Romans 16:1, 3, 6, 12

“I commend to you our sister Phoebe, a servant of the church at Cenchreae …”

“Greet Prisca and Aquila, my fellow workers in Christ Jesus.”

“Greet Mary, who has worked hard for you.”

“Greet those workers in the Lord, Tryphaena and Tryphosa.”

Again with the assumptions. If you come to these texts insisting that diakonos always means “formally recognized deacon” and that being a deacon always necessitated speaking in church meetings, that is all you will see. But there is no evidence for either of these claims in the text. In the New Testament, the noun diakonos is simply a generic word for servant, as in “The greatest among you shall be your servant.” It is used in this generic sense nine times more often than to refer to the responsibility of serving as a “deacon” in the church.

In verse 3, “fellow workers” is synergos, which means “companion in labor”. Some fellow workers might speak audibly in church meetings, but there is no reason to suppose all did.

In verses 6 and 12, the verb is kopiaƍ, which means labor. Paul uses it when he says, “We labor, working with our own hands”, meaning that he and Apollos engaged in physical labor to pay their own way, and did not rely on the gifts of others in the ministry. Mary, Tryphaena and Tryphosa could have engaged in that sort of labor without violating Paul’s instructions about church order, and since he commended them for their labor rather than rebuking them for being out of order, it is highly probable they did.

In every instance, Ellis is reading his assumptions into the text despite the fact that these conflict with Paul’s clear teaching about church order.

1 Corinthians 12:7, 11, 27

To each is given the manifestation of the Spirit for the common good.”

“All these are empowered by one and the same Spirit, who apportions to each one individually as he wills.”

“Now you are the body of Christ and individually members of it.”

### Request 1:
In the entries, starting at the line containing "is (942, 951)." and ending at the last line of the entries, switch every "Where is" to "What is the position of" and leave everything else unchanged.

### Task input:
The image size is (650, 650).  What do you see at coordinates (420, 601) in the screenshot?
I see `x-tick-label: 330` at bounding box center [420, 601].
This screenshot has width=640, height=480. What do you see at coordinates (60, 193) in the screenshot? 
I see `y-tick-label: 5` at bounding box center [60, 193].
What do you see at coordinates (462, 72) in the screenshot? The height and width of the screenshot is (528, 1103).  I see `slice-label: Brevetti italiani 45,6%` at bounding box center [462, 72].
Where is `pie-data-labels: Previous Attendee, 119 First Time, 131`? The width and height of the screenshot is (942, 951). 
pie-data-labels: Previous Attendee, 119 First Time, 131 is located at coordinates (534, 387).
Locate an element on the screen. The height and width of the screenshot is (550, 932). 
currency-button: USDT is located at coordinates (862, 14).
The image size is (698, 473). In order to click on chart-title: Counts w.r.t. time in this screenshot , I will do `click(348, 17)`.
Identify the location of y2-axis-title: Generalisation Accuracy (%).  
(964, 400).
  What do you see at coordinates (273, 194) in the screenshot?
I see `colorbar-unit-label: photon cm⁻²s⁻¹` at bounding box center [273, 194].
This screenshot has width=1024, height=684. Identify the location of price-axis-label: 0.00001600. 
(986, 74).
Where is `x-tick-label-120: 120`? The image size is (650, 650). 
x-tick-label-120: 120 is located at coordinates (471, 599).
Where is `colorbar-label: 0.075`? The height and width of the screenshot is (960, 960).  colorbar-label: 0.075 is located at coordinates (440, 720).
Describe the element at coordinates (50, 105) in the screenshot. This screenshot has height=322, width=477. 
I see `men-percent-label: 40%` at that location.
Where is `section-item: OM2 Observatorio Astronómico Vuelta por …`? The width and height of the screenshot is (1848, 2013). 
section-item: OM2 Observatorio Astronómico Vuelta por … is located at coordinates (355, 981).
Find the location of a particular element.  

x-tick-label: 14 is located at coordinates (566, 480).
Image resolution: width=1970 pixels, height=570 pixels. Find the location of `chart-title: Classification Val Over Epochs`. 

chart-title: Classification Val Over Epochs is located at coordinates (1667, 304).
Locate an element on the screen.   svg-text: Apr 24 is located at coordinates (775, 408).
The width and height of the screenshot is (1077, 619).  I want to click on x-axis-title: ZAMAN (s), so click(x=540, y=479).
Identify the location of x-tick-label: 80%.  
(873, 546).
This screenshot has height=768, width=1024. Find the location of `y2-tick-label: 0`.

### Request 2:
From the passage on Paul's letters, repeat the wording starting at "Again with the" and ending at "to suppose all did.".

### Problem solution 1:
What is the position of `pie-data-labels: Previous Attendee, 119 First Time, 131`? The width and height of the screenshot is (942, 951). 
pie-data-labels: Previous Attendee, 119 First Time, 131 is located at coordinates (534, 387).
Locate an element on the screen. The height and width of the screenshot is (550, 932). 
currency-button: USDT is located at coordinates (862, 14).
The image size is (698, 473). In order to click on chart-title: Counts w.r.t. time in this screenshot , I will do `click(348, 17)`.
Identify the location of y2-axis-title: Generalisation Accuracy (%).  
(964, 400).
  What do you see at coordinates (273, 194) in the screenshot?
I see `colorbar-unit-label: photon cm⁻²s⁻¹` at bounding box center [273, 194].
This screenshot has width=1024, height=684. Identify the location of price-axis-label: 0.00001600. 
(986, 74).
What is the position of `x-tick-label-120: 120`? The image size is (650, 650). 
x-tick-label-120: 120 is located at coordinates (471, 599).
What is the position of `colorbar-label: 0.075`? The height and width of the screenshot is (960, 960).  colorbar-label: 0.075 is located at coordinates (440, 720).
Describe the element at coordinates (50, 105) in the screenshot. This screenshot has height=322, width=477. 
I see `men-percent-label: 40%` at that location.
What is the position of `section-item: OM2 Observatorio Astronómico Vuelta por …`? The width and height of the screenshot is (1848, 2013). 
section-item: OM2 Observatorio Astronómico Vuelta por … is located at coordinates (355, 981).
Find the location of a particular element.  

x-tick-label: 14 is located at coordinates (566, 480).
Image resolution: width=1970 pixels, height=570 pixels. Find the location of `chart-title: Classification Val Over Epochs`. 

chart-title: Classification Val Over Epochs is located at coordinates (1667, 304).
Locate an element on the screen.   svg-text: Apr 24 is located at coordinates (775, 408).
The width and height of the screenshot is (1077, 619).  I want to click on x-axis-title: ZAMAN (s), so click(x=540, y=479).
Identify the location of x-tick-label: 80%.  
(873, 546).
This screenshot has height=768, width=1024. Find the location of `y2-tick-label: 0`.

### Problem solution 2:
Again with the assumptions. If you come to these texts insisting that diakonos always means “formally recognized deacon” and that being a deacon always necessitated speaking in church meetings, that is all you will see. But there is no evidence for either of these claims in the text. In the New Testament, the noun diakonos is simply a generic word for servant, as in “The greatest among you shall be your servant.” It is used in this generic sense nine times more often than to refer to the responsibility of serving as a “deacon” in the church.

In verse 3, “fellow workers” is synergos, which means “companion in labor”. Some fellow workers might speak audibly in church meetings, but there is no reason to suppose all did.